# monthly meet-up



## altcharacter (Jan 10, 2011)

So a few people at fragfest were asking why we don't have more meet and greets like I have with the BBQ so fellow reefers can talk shop and trade stuff.

The idea is to have a monthly or every other month meet somewhere in the GTA that would be central so people could meet up and chat. 

Let me just say we'll have a better time and cheaper time if we pick a specific location/bar to meet at. I can negotiate a discount for food and beverages if we guarantee a meeting once a month. If we keep moving around to accommodate peoples lazyness to drive then we ensure that we'll get bad service and no discounts.

What does everyone think?
What day of the week would work?
Do we just have everyone throw in a few bucks and we get a set list of food like nachos and wings? I could negotiate that into the cost also

This wouldn't be like MAST or any club really, it would just be more for people to get out and have a drink and chat about their tanks.


----------



## Ciddian (Mar 15, 2006)

i'd be up for that. I like fridays myself. 

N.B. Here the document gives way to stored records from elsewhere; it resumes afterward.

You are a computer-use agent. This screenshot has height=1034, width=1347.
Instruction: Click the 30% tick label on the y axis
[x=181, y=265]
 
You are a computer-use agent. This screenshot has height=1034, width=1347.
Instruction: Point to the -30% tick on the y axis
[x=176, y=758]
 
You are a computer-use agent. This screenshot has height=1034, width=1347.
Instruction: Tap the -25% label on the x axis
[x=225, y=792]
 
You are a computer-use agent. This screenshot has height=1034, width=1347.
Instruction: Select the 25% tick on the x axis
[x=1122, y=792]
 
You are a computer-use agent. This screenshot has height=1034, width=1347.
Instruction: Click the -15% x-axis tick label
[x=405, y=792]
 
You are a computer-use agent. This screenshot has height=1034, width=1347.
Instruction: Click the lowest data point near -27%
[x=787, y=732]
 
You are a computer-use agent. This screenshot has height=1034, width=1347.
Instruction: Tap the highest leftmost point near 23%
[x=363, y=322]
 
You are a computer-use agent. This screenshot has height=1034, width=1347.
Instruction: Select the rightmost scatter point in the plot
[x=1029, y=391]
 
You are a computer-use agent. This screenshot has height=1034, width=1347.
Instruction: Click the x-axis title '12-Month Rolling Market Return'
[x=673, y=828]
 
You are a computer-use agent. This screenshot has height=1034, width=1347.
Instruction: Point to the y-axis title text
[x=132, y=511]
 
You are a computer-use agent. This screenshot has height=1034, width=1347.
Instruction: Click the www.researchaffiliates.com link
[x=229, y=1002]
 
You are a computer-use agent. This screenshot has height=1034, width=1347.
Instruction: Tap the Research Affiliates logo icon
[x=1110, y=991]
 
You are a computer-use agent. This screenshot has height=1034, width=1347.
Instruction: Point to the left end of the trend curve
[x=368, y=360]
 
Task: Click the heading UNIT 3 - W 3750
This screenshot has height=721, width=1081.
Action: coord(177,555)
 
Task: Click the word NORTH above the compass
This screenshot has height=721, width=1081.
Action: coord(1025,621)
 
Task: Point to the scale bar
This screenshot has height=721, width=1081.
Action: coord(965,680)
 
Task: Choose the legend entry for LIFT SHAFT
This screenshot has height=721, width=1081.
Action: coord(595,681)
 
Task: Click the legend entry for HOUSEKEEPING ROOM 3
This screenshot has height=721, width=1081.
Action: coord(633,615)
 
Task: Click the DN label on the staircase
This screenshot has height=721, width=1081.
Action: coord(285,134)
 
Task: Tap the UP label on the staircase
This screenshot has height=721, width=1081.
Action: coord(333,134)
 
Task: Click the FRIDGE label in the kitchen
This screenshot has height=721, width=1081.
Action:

I have a hard time getting out on the wed, thurs thing.


----------



## aln (Jan 26, 2010)

this sounds like a great idea!


----------



## altcharacter (Jan 10, 2011)

Any bar or restaurant would laugh at us if we tried to get in on a friday...but I could try. We're looking for more of a off night like monday or tuesday but like I said I can try friday


----------



## J_T (Mar 25, 2011)

Tuesday would be better.

Monday nights will get busy soon....


----------



## tom g (Jul 8, 2009)

*meet up*

Sounds like a great idea.will be hard to satisfy wide ranges of locations
But with enough warning could work out for busy schedules
Cheers


----------



## altcharacter (Jan 10, 2011)

For me, a general location would be around Yorkdale (yes, I know this makes J_T happy already)

This location could be awesome due to it being close to the 401 and the subway. Although I'll have to hit a few pubs around that area to ensure proper service!!


----------



## aln (Jan 26, 2010)

if its around yorkdale i think march, *fragbox would be happy about that also and we can go buy coral too!


----------



## darkangel66n (May 15, 2013)

I would like to try. Sun would be a good day but others will work as well.


----------



## J_T (Mar 25, 2011)

sounds like a pub crawl is in order. 

Alt, Me, who else? Someone will need to test this out.... LOL

I know that the place we hit up on Wednesday after Mast is decent about us pilling in  They have on more than one occassion had to shuffle tables, and patrons to suit our group


----------



## Flexin5 (Nov 12, 2011)

I'm in, weekends work better for me since I work evenings (11pm) but whatever works for most ppl


----------



## badmedicine (Oct 27, 2012)

There is no One day that I have off as I work shift work. That makes me a hit and miss at best. I would like to meet a few of you characters tho.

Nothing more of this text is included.